What you will do
Count the lines in the material below that contain the word "height", and reply with that number only.

Records to process
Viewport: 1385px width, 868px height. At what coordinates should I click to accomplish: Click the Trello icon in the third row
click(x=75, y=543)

--

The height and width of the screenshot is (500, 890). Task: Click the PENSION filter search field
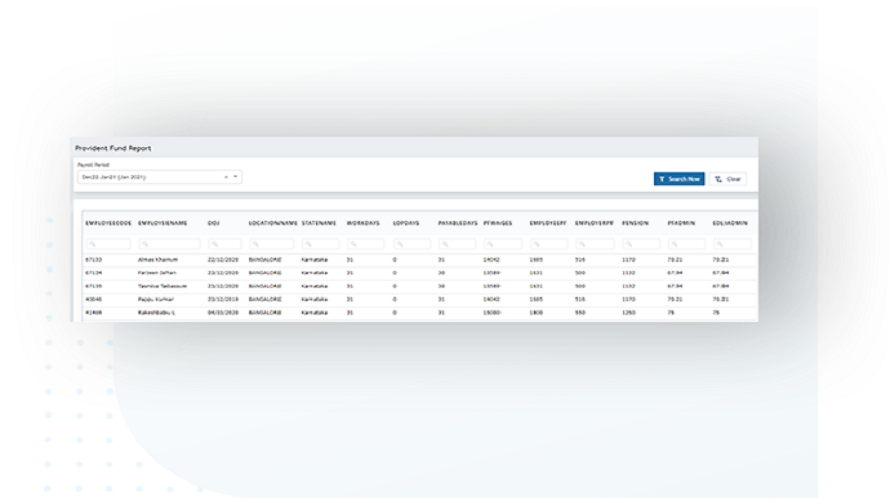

---

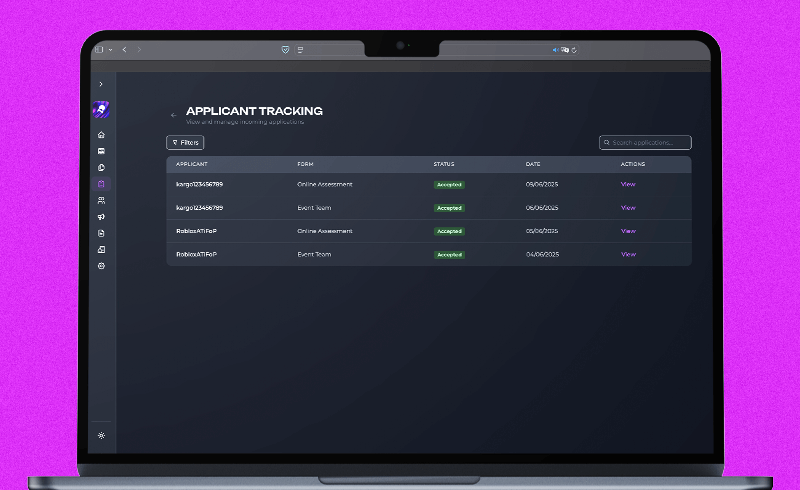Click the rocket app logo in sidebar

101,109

Full solution
2